Source document:
_____

Because I am the Science Department Coordinator and his next-door neighbor at school, I stepped into his classes daily for the first couple of weeks. After the initial shock and sadness gave way to moving forward, his students had many questions about their grades. In the most teacher move ever, when he went to the ER with chest pain, he carried his school bag with him; it was, of course, full of papers to grade. The students wanted to know if they could turn in late work, if those papers would be graded, if they could still participate in senior project. The answer to every question, due to this terrible situation, was yes. I made one promise: no one's grades would suffer due to this horrible loss. And then I worked with my tremendous colleagues to make sure that was the case.
I have been thinking a lot about this lately because it mirrors at least a little bit what happened in our classrooms last week. At my school, I saw my students on the last day before spring break and told them to take their books home in case we were closed for some days due to illness. Hours later the governor closed all Ohio schools for three weeks. The next day my partner and I raced to plan online teaching week 1. The following week our buildings were locked. Now we are all anticipating that we will be home longer than these three weeks.
My takeaway is this: Our students are caught up in a terrible situation. They are trying to manage their worry and fear, maybe their siblings or nieces and nephews, while they help out at home and complete their schoolwork. We have worked with these students now for three-fourths of a year. We know what grade they will likely have earned. We can give them the benefit of the doubt that their grades will not decrease. We don't have to worry about assessment and points and number crunching. We can instead try to provide some normalcy, some routines. We can provide materials and assignments with a focus on helping them learn, not helping them earn a particular grade.

_____

Exercise goal:
In the passage, what did the governor do hours after the author's last class before spring break? The stored items are separate material and are not connected to the passage.

[Stored items]
_____

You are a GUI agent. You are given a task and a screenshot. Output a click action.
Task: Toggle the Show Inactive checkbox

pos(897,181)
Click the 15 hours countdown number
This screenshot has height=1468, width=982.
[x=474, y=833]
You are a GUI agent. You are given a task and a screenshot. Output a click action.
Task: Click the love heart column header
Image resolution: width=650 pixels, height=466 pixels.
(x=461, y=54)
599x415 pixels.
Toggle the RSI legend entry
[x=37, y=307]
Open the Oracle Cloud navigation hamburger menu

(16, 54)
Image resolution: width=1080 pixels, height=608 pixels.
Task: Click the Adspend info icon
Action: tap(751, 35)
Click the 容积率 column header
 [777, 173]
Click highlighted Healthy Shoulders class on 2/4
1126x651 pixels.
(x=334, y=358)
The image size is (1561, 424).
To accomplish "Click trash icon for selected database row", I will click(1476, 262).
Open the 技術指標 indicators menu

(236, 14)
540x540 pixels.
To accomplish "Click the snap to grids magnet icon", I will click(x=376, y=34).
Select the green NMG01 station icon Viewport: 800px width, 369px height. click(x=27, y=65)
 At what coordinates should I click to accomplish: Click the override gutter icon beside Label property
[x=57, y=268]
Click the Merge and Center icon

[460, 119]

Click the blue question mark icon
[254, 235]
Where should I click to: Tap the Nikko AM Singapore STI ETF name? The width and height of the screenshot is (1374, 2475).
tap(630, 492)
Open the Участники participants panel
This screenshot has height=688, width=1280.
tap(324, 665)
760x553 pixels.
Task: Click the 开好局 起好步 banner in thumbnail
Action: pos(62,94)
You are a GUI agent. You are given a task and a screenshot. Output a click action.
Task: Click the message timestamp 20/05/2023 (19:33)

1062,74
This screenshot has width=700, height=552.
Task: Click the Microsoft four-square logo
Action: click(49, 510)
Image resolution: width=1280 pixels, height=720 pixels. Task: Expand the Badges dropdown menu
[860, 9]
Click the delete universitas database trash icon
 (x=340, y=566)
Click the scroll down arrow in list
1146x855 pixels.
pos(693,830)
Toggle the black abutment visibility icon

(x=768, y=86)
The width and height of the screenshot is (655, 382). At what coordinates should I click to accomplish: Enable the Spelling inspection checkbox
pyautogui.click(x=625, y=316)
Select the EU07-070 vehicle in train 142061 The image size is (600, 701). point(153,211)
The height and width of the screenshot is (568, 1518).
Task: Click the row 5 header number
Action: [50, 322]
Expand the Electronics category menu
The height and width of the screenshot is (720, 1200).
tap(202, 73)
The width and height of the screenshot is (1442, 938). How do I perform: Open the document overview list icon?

_____

Output of the exercise:
The governor closed all Ohio schools for three weeks.